Two men cast their votes for the 32nd Senate District recall election Aug. 9, 2011, at the OmniCenter in Onalaska, Wis. (Rory O'Driscoll/AP)

According to the Associated Press, State Sens. Dan Kapanke and Randy Hopper were recalled, while Sens. Robert Cowles, Alberta Darling, Sheila Harsdorf and Luther Olsen held onto their seats.

Before Tuesday’s elections Republicans controlled the state senate 19 to 14; they now have a 17 to 16 edge. Two Democrats face recall elections next Tuesday. The party needed to net three wins to regain the upper chamber, which they lost in 2010. That is now impossible.
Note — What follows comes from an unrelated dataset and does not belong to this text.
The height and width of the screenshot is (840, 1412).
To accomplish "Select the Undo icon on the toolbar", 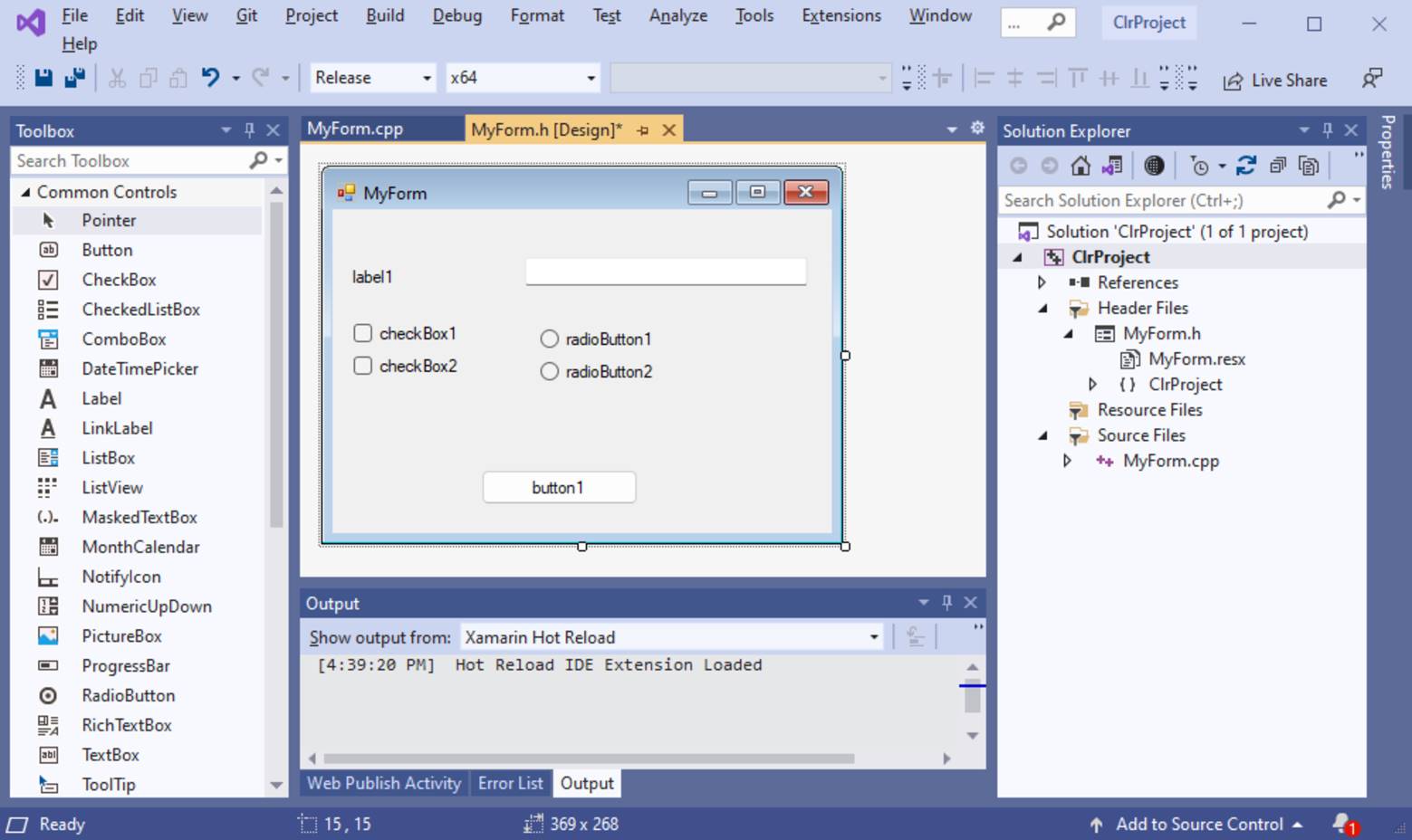I will (x=211, y=77).
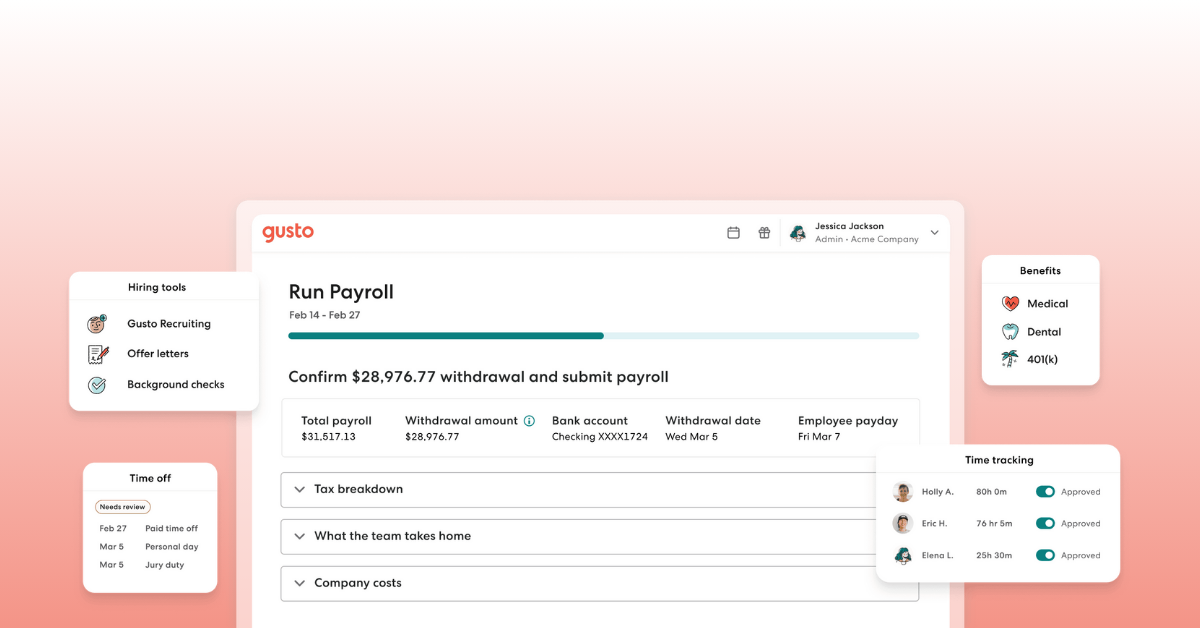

The recalls were sparked by Republican legislation to end collective bargaining for public employees in the state, a move that inspired major protests in February and March. Democratic lawmakers fled Wisconsin to avoid voting on the bill; Republicans passed it without them. The recall campaigns on both sides began soon after.

Democrats’ chances came down to Darling’s race against state Rep. Sandy Pasch (D), which was not decided until early Wednesday morning.

Democrats have questioned the results given that Waukesha County was one of the last to finish reporting. In April’s Supreme Court election — also seen as a referendum on collective bargaining — challenger JoAnne Kloppenburg appeared to have beaten Judge David Prosser, before thousands of lost ballots were found in Waukesha.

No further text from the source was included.